**Task directions**
The result should be the lines from the one that contains "How do I perform: Collapse" to the final line of the entries below, copied exactly and with no pictures.

═══

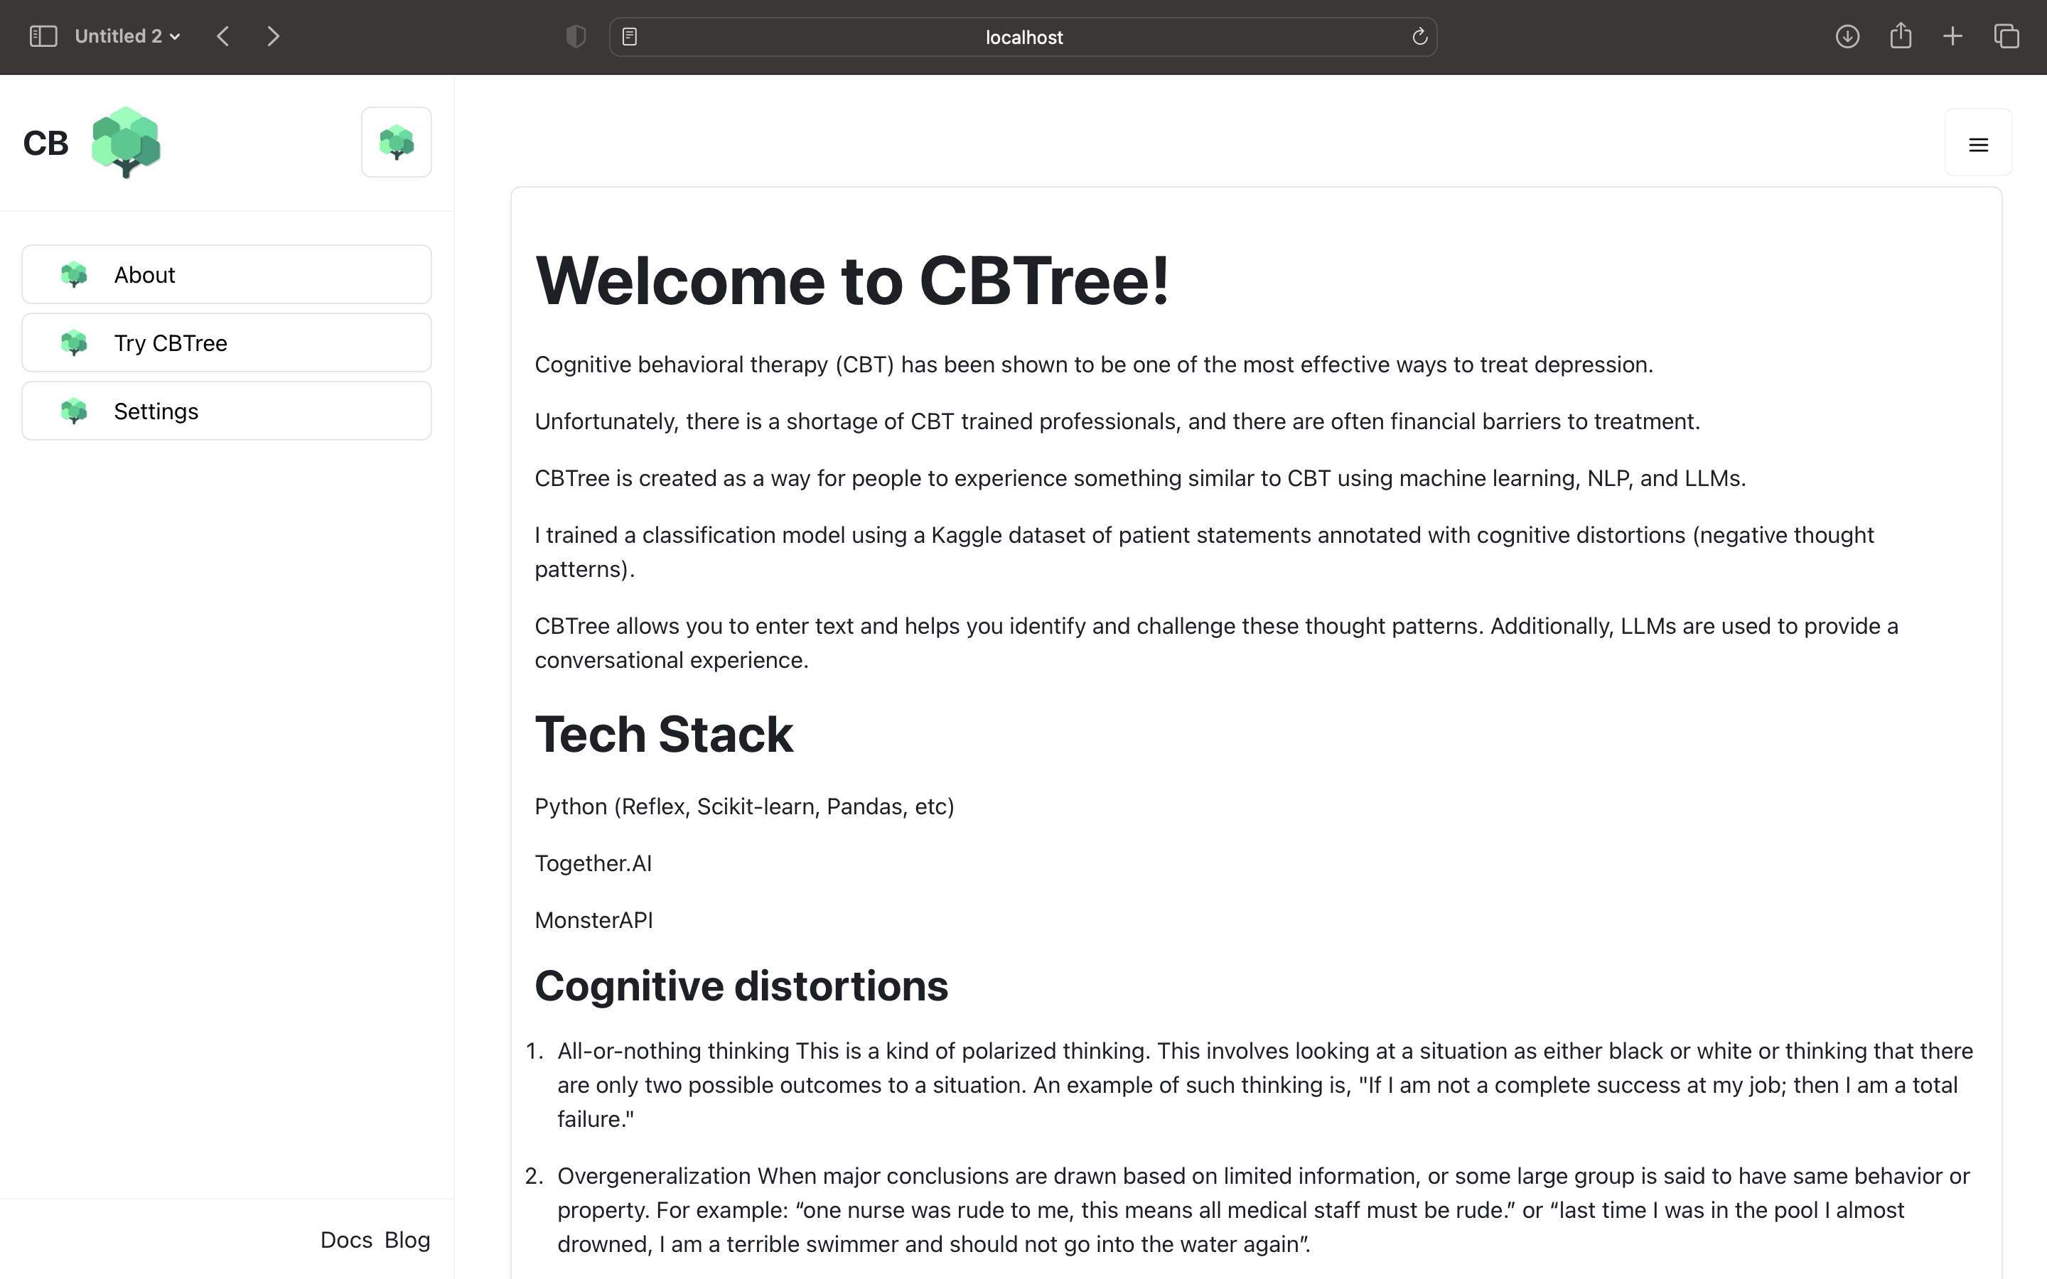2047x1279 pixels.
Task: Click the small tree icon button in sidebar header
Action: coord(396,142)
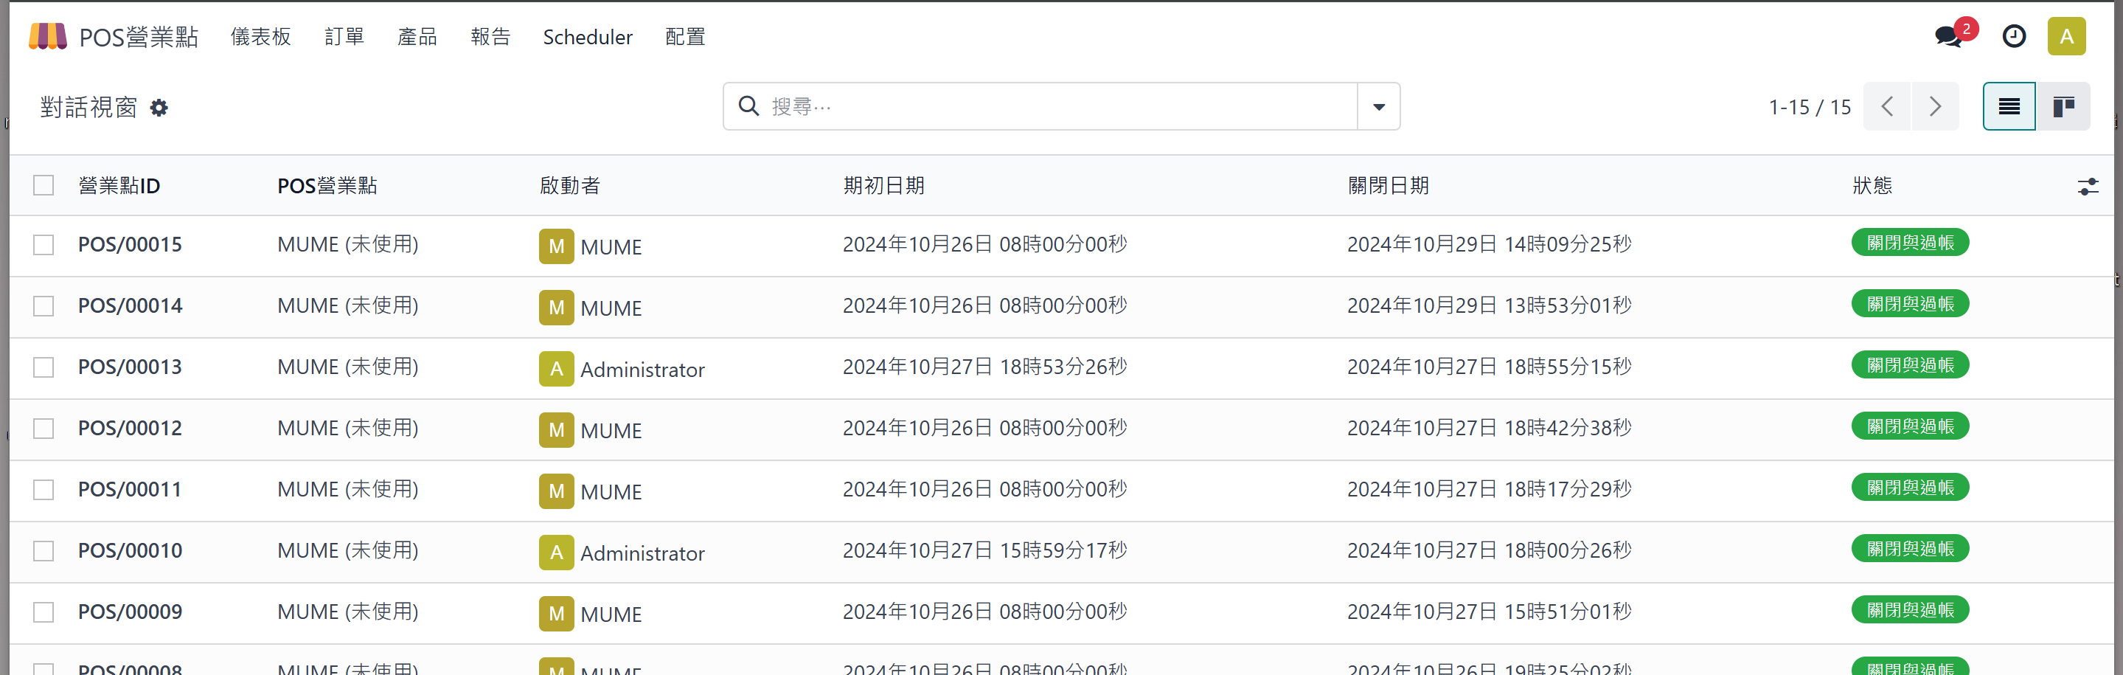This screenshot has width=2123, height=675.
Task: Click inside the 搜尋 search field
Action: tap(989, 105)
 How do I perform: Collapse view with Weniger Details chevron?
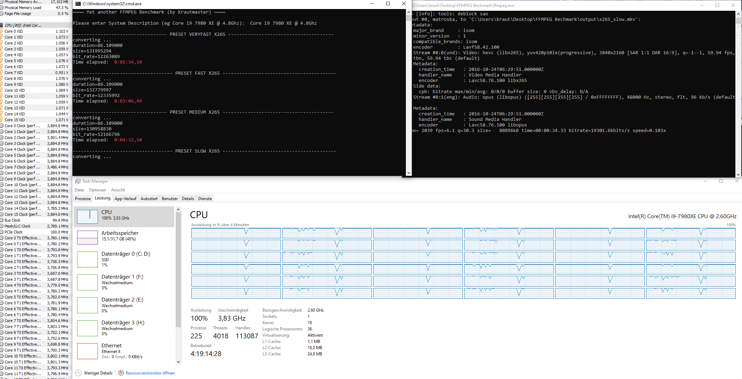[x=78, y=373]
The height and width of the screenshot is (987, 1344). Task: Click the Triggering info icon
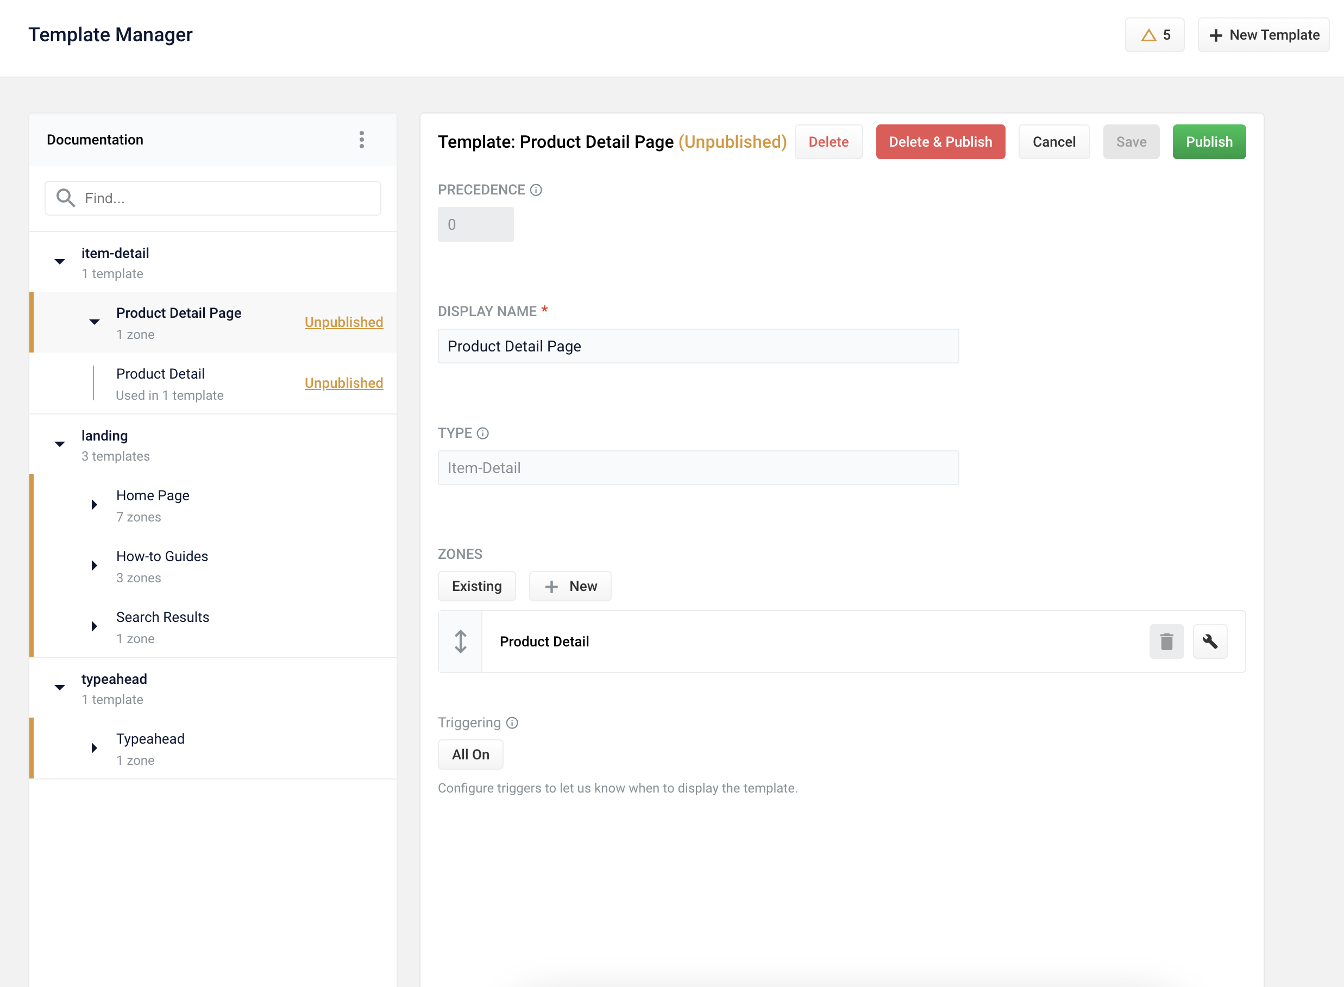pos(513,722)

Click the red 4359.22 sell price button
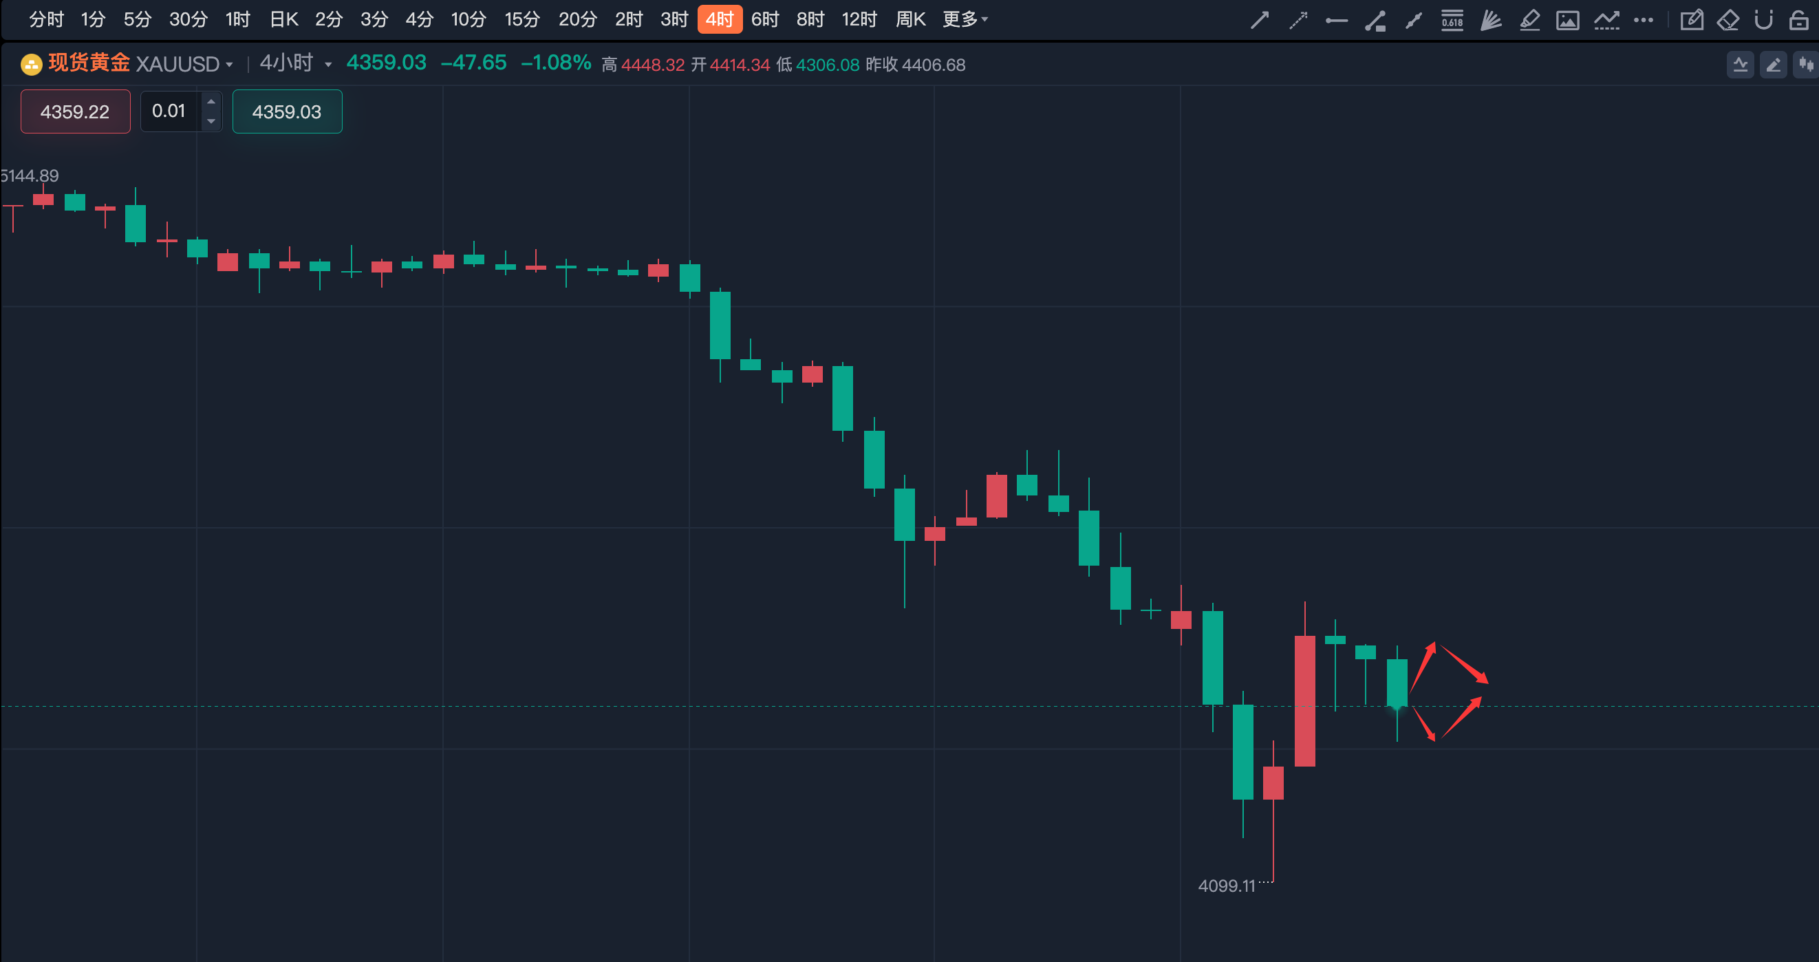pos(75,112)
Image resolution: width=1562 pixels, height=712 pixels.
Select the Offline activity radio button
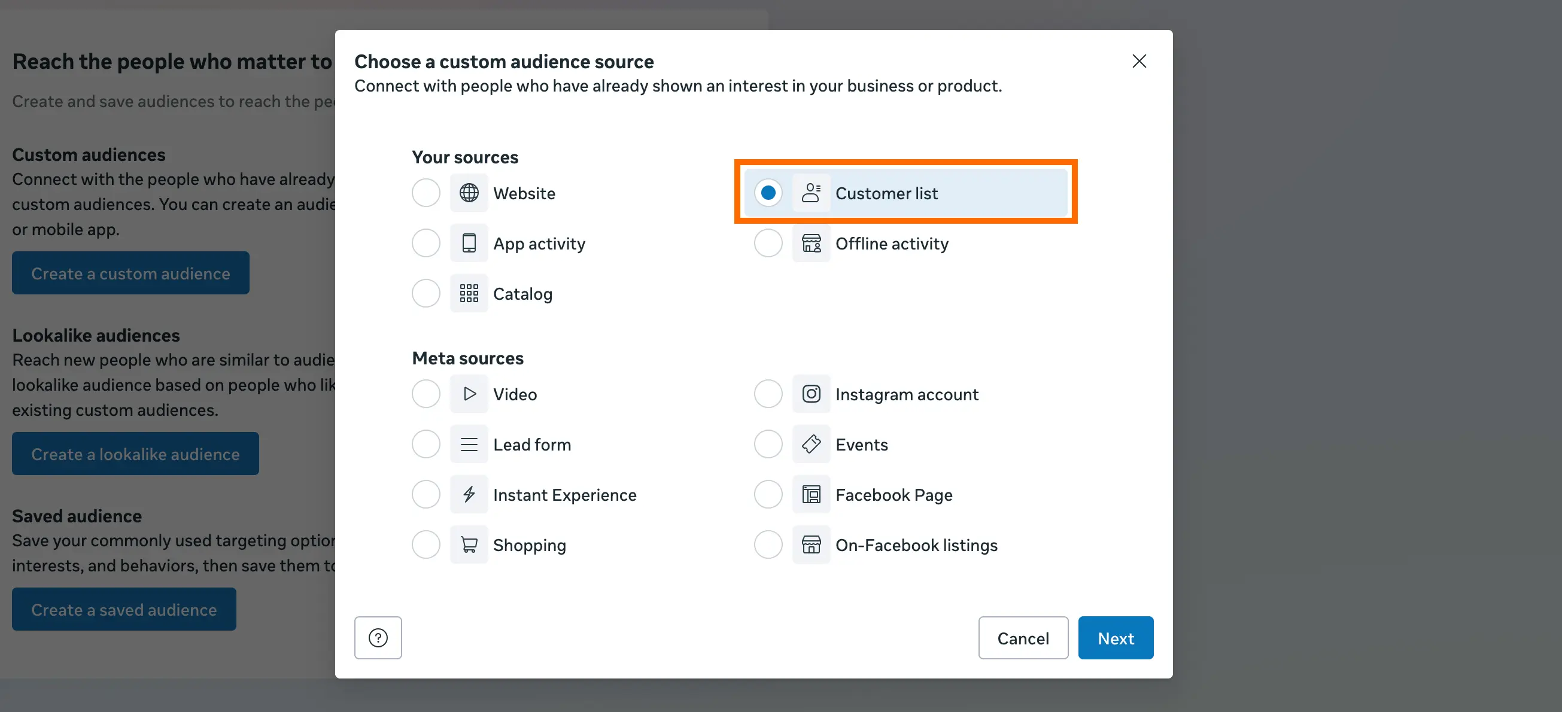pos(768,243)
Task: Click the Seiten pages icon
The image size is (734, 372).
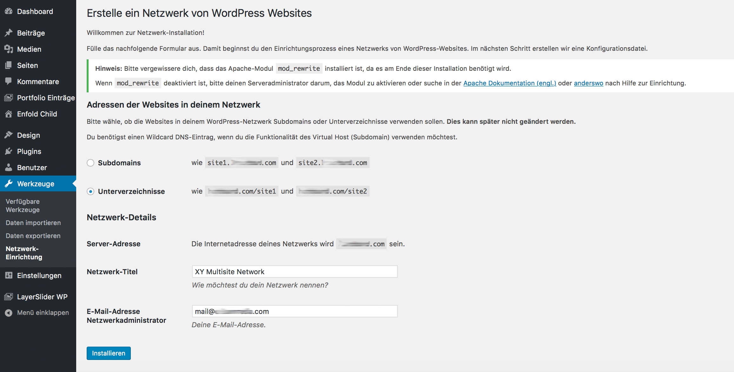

═══

**Response to the task**
 How do I perform: Collapse view with Weniger Details chevron?
[x=78, y=373]
The height and width of the screenshot is (987, 1344). Task: Click the Triggering info icon
pos(513,722)

Click the red 4359.22 sell price button
pos(75,112)
Image resolution: width=1562 pixels, height=712 pixels.
Select the Offline activity radio button
pos(768,243)
Task: Click the Seiten pages icon
The image size is (734, 372).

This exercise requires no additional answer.